When Dr. Anthony Atala, director of the Wake Forest Institute for Regenerative Medicine in Winston-Salem, North Carolina, showed a 3D-printed, life-sized kidney structure several years ago at a TED Talks conference, the audience was awestruck. Even though the organ wasn’t ready to be implanted into a live person, the demonstration proved that a 3D printer could produce a human organ.
The kidney was made of human cells and looked pink, a little like a raw chicken cutlet. Dr. Atala said the 3D printer created the organ in about seven hours, but that the kidney wasn’t functional, because, like tissues and other complex organs, the 3D-printed kidney would have required an extensive network of blood vessels to keep the organ’s cells alive.
To date, although researchers have had limited success creating 3D-printed blood vessel networks, they’re still unable to print functional complex organs because they can’t print both components together.
As scientists perfect 3D-printing technology, each advancement is like a signpost leading to the ultimate goal of printing a fully functional organ ready for transplant. But most scientists agree that this breakthrough is still many years in the future.
Closely related to 3D-printing organs for transplant into the human body is using handheld 3D printers to repair organs that are damaged, diseased or functioning improperly. At Wake Forest, teams of scientists in the first phase of the Armed Forces Institute of Regenerative Medicine (AFIRM) study designed a 3D printer to print skin cells on top of burn wounds. These researchers used a bioink created from different kinds of skin cells. After a scanner determined the size and depth of the burn wound, the printer applied layers of the correct type of cells found at different levels of the injury.
Although the research is being conducted for the military, this 3D-printing technology would also benefit civilian burn patients. The patient would lie on a bed with his wound underneath a flatbed scanner. Then, printheads on the 3D printer would print layers of skin cells at their correct level in the wound directly onto the patient’s body.
In the second phase of the AFIRM study, Wake Forest researchers will work on using 3D printing to develop tissues to replace bone, nerve, blood vessels, fat and muscle to help soldiers—and sometimes civilians in war zones—suffering from head and face injuries caused by high velocity weapons.
Researchers are also studying how to repair organs inside the body by using 3D printers and bioink composed of cells to create patches of healthy new tissue to place on damaged areas. “The promise for tissue therapies that cure disease, with reduced risk of immune rejection, made on demand from cellular building blocks rather than waiting for a limited supply of donor tissues, is a vision we are passionate in pursuing,” says Organovo, a biotech company based in San Diego, California, and one of the leaders in the field of 3D-printed human tissues.
Last year, Organovo partnered with L’Oreal, a beauty industry leader, to develop skin tissue for testing product safety and performance. “Organovo has broken new ground with 3D bioprinting, an area that complements L’Oreal’s pioneering work in the research and application of reconstructed skin for the past 30 years,” says Guive Balooch, global vice president of L’Oreal’s technology incubator.
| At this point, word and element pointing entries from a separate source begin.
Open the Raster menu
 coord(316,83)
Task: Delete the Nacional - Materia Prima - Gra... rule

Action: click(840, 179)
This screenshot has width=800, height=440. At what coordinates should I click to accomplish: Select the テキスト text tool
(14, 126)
3D printing will also make advancements in cosmetic surgery possible. According to one science site, researchers are working on face printers that could scan our faces at a young age and save the image for reapplication every few years so people could look ageless.
But Organovo’s scientific founder Gabor Forgacs, PhD, the George H. Vineyard Professor of Biological Physics at the University of Missouri-Columbia believes scientists may never create 3D-printed complex organs. Instead of trying to copy natural organs as they are, Dr. Forgacs thinks scientists should pour their energy into improving the functionality of complex organs, such as the heart or liver. “We are fantastic engineers,” he says.
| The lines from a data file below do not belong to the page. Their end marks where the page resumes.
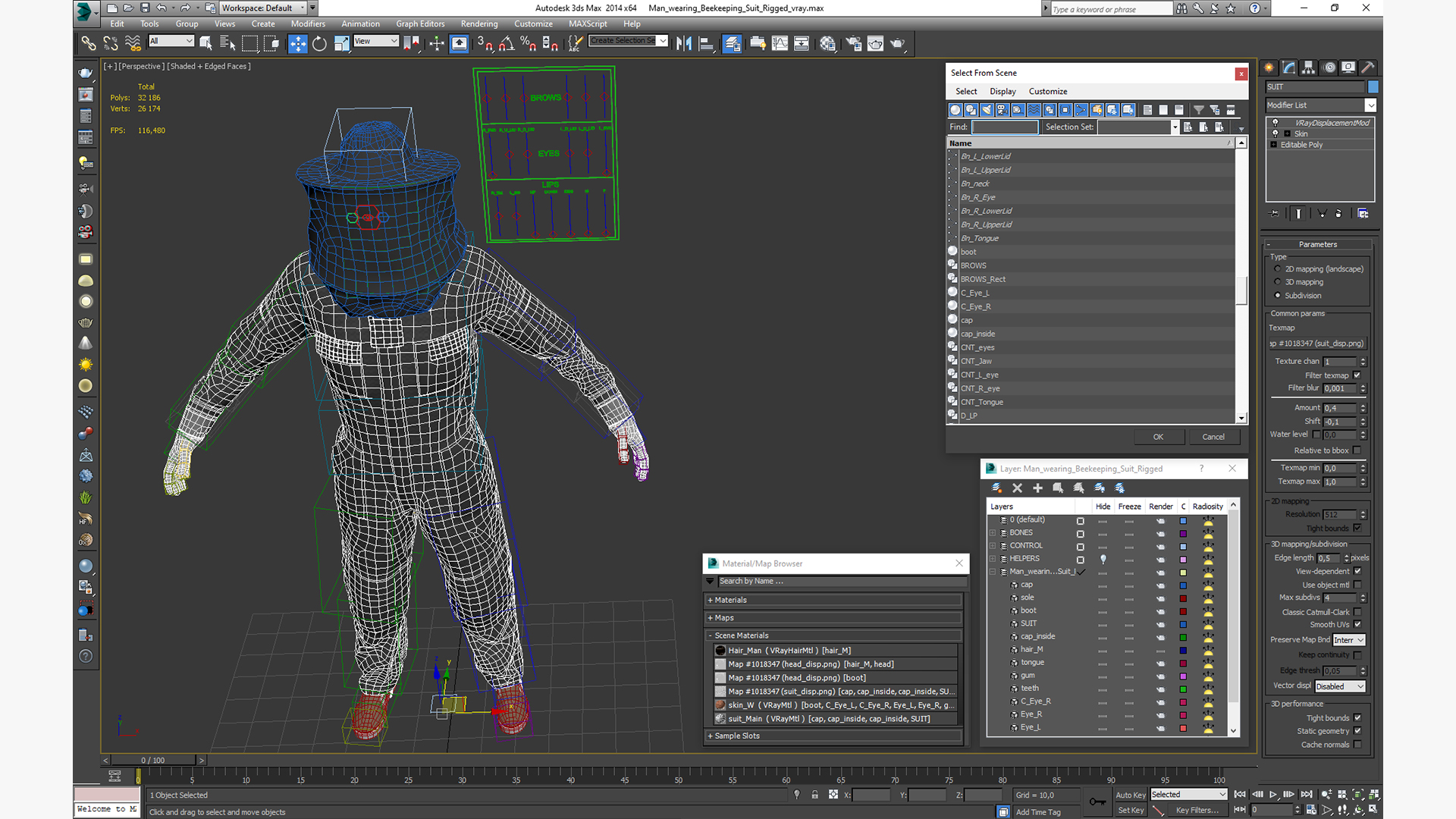Toggle Angle Snap icon
1456x819 pixels.
(x=506, y=44)
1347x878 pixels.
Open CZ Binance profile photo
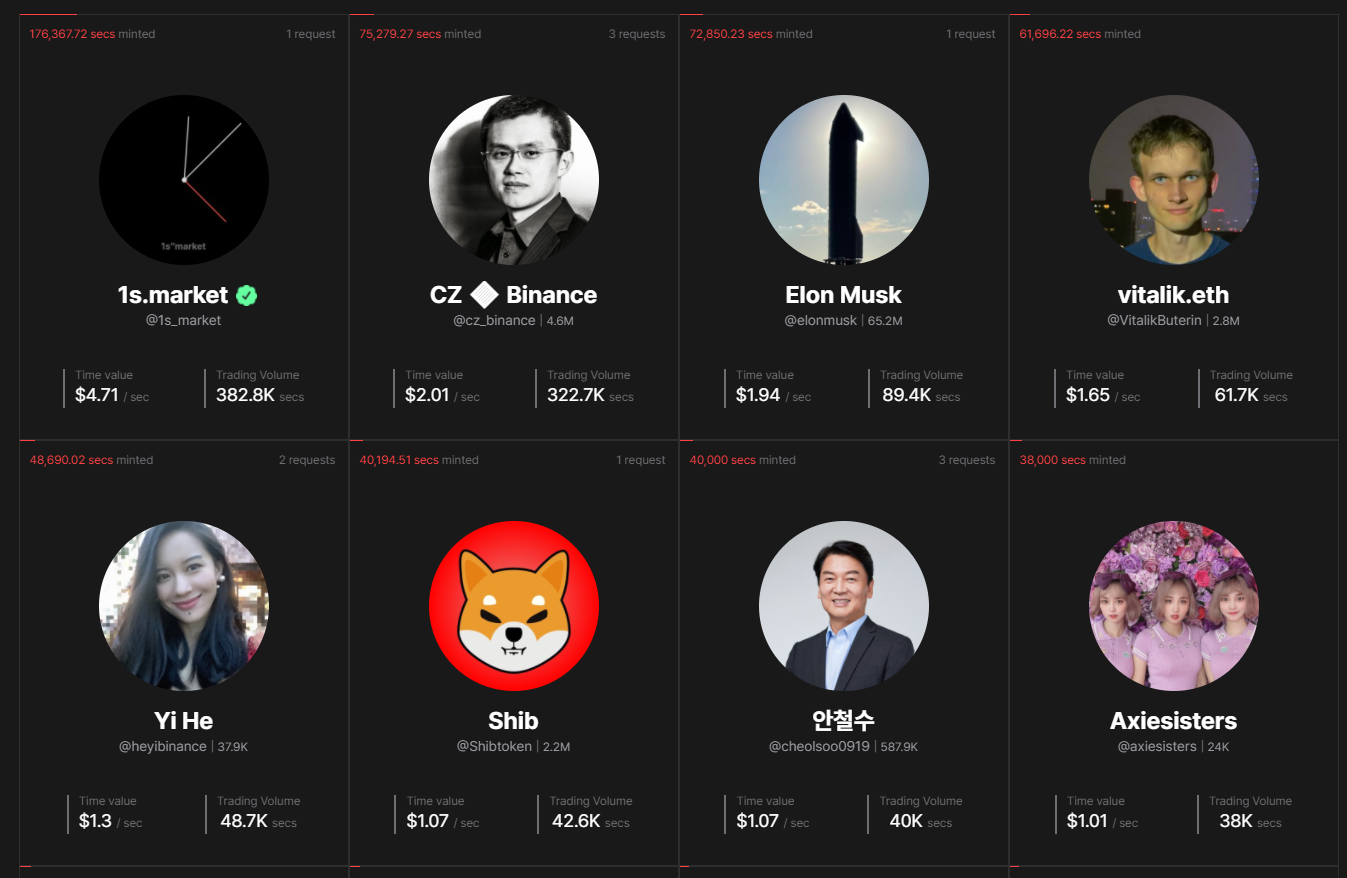514,180
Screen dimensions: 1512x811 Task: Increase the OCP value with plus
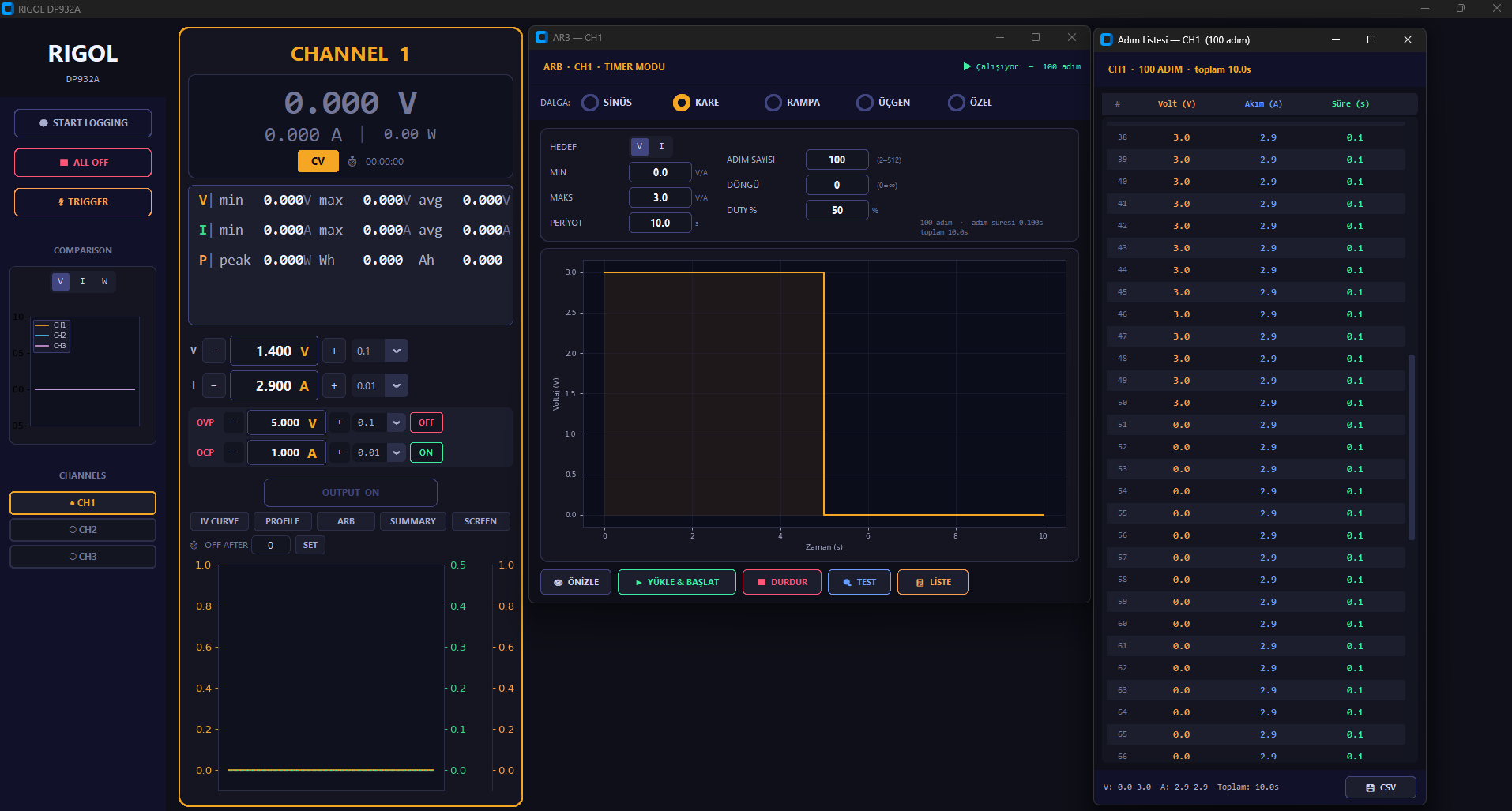tap(340, 453)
One speculative researcher, Agatha Haines, agrees. Speculative research considers ideas that are theoretically possible but regarded as unusual or strange by scientists in the mainstream research community. “A lot of my work is about the weird and wonderful things that exist inside our bodies and the potential for design around those things,” Haines says.
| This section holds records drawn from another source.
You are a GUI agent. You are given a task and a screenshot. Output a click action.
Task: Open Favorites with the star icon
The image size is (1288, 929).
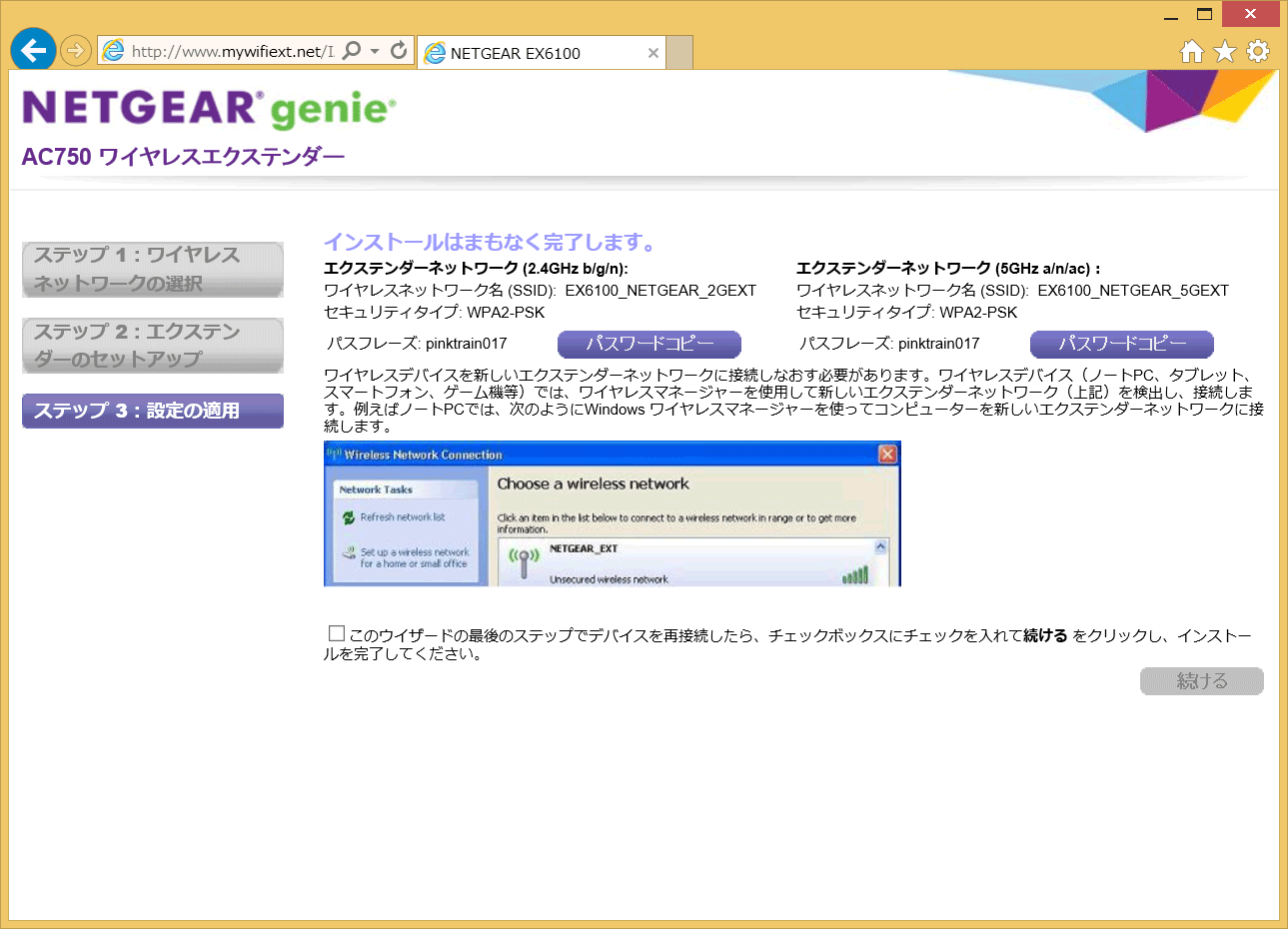(x=1225, y=51)
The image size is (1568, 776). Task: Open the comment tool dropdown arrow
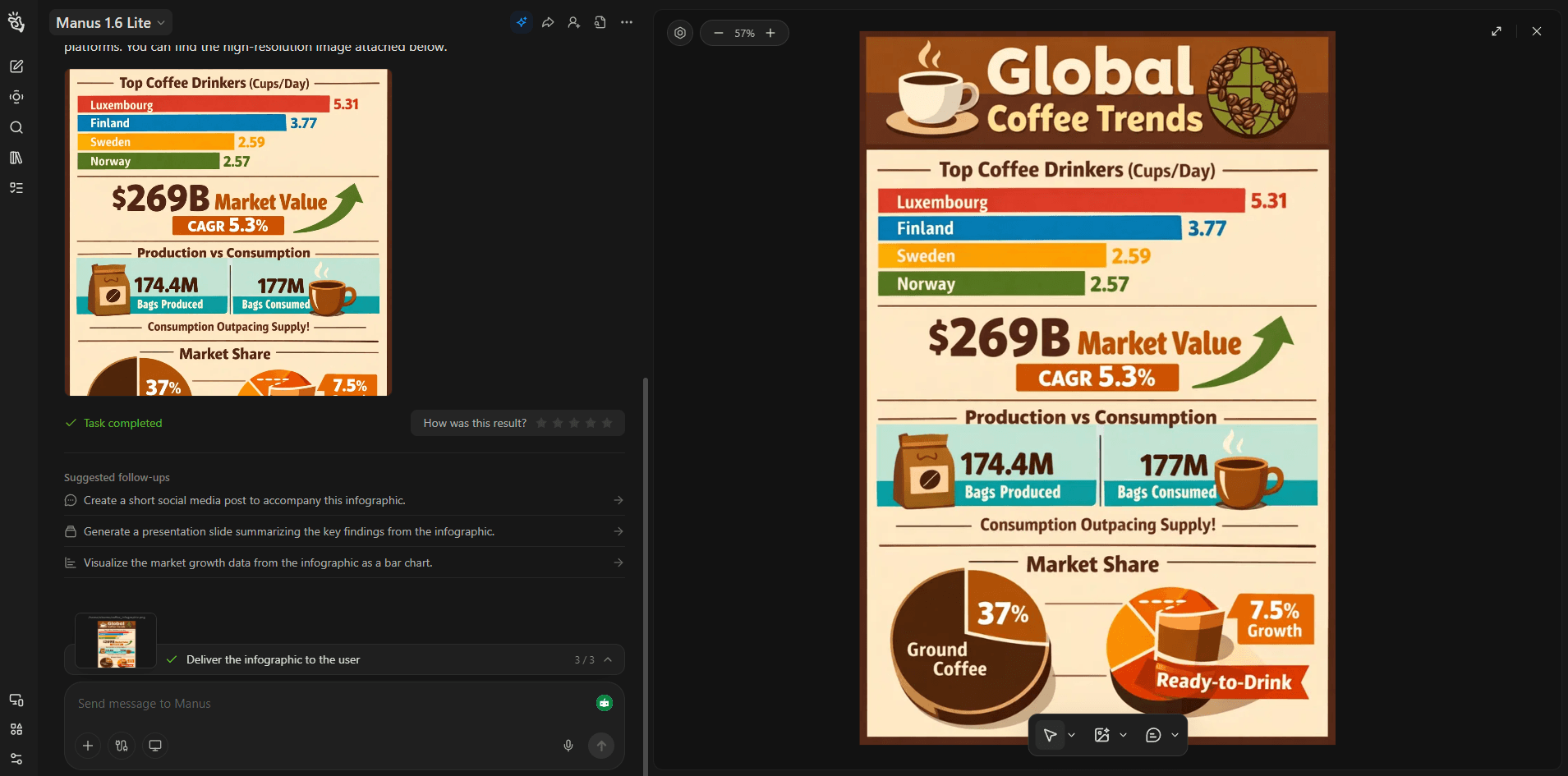click(x=1175, y=735)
In 2014 at the Design Indaba Conference, Haines presented a number of speculative designs to improve functionality of the human body, some of which included unique organs created via 3D printing. Her designs combined properties from different body parts and even different species to create fantasy organs meant to address various health issues. One of Haines’ designs was for an organ she named the “electrostabilis cardium,” which would use parts from an electric eel to discharge an electric current to the heart to stop a rapid or irregular heartbeat. “I was imagining things we have in nature that we could put together to create new functions,” she says.
Haines views herself as a modern-day Dr. Frankenstein and believes 3D printing could allow scientists to create body parts for human beings that are better than the ones we currently inherit when we’re born.